Il silenzio. Se c’è una cosa che non si può associare a Masnago, alla sua gente, al suo calore è il silenzio. Quel silenzio che fino ad ora in stagione si era già palesato, purtroppo, altre volte, in segno di rassegnazione e delusione e che stasera, nella sconfitta per 79-92 della Pallacanestro Varese contro Trento, è sfociato in contestazione.
Aperta, chiara, diretta: una contestazione, quella dei tifosi, nei confronti di una squadra, una società ed un progetto sportivo nel quale non si riconoscono più. Un mondo, quello biancorosso, staccatosi completamente dalla gente della Pallacanestro Varese in ossequio ad un modo di intendere il basket a 360 gradi distante da quel senso si appartenenza che è la base fondante di un patrimonio quale la Pallacanestro Varese per tutta una città ed un popolo.

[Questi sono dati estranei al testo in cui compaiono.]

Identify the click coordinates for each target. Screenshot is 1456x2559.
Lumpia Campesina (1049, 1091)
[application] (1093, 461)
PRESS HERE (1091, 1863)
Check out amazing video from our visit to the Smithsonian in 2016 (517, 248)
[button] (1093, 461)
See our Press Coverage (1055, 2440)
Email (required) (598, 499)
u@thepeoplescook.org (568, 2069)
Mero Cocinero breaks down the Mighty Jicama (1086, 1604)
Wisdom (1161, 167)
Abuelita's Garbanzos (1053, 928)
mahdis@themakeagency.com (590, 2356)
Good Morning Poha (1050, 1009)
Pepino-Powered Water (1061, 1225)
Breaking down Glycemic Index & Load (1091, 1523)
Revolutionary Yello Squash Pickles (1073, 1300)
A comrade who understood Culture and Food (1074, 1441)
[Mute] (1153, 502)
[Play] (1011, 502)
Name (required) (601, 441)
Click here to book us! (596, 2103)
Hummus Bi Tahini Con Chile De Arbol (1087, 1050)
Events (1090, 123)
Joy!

Un popolo che non si ritrova più in una squadra che non lotta, che non mette energia in campo, che dà l’impressione (fortificata dai fatti) di non avere minimamente a cuore, in tanti ma non tutti, i suoi interpreti, le sorti della Pallacanestro Varese. Una squadra che poi è lo specchio di quella società che vede il proprio Amministratore Delegato per la terza volta in tre partite abbandonare il proprio posto sugli spalti o a bordo campo che sia ben prima della fine della partita (addirittura a 6′ dal termine del match questa sera) il tutto dopo aver battibeccato con un tifoso che avrebbe palesato tutta la sua insoddisfazione per la situazione in cui riversa la squadra, in chiara dimostrazione di una tensione ed insoddisfazione molto più elevata di quanto non si voglia far trasparire.
Una squadra che non è più, in maniera palese, nelle mani di coach Herman Mandole: un gruppo sfasciato al suo interno, che si poggia solo sul carattere e le qualità morali di Librizzi e Alviti e la fame giovane di Assui ma che si è perso completamente ormai in un pacchetto americani spaccato al suo interno ed incapace di incidere in campo. Una spaccatura ormai visibile nel roster e tra i giocatori e la loro guida in panchina, che vede ogni frase della conferenza stampa del venerdì, ogni buon proposito, svanire completamente nel giorno della partita.
Un gruppo senz’anima che si riflette in un pubblico che non sa più identificarsi in questa realtà lontana da quello che è sempre stato, soprattutto nei momenti più difficili, il mondo Pallacanestro Varese. Un mondo che stasera ha visto svanire completamente quell’effetto Masnago che è sempre stato la marcia in più di una squadra che negli ultimi anni ha costruito tra le mura amiche un fortino ed un porto sicuro dove sostare e che invece ora vede come banco di prova quasi insuperabile.
Ed allora, in un contesto tale, alla quarta sconfitta consecutiva, alla luce della vittoria di Cremona su Trapani che riporta la distanza dalla zona retrocessione a soli due punti urgono decisioni forti e non più rimandabili: occorre fare le mosse giuste per dare una vera svolta a questa stagione, dal cambio che appare ormai inevitabile in panchina (anche per una situazione ambientale divenuta insostenibile soprattutto per coach Mandole, che non è comunque il primo responsabile di questa situazione come non lo era Bialaszewski l’anno scorso) a quello in cabina di regia per un Sykes non all’altezza del compito di salvare questa squadra. Occorre smettere di aspettare un qualcosa che non arriverà (i playoff) e prendere contatto con una realtà che sta facendo capire in ogni modo a questa Pallacanestro Varese che o si cambia completamente rotta o il viaggio porta solo verso la retrocessione. Masnago ha “ammainato” le bandiere, ora sta alla società fare un passo verso la sua gente ma soprattutto verso la salvezza che non è più scontata, se mai lo fosse stata.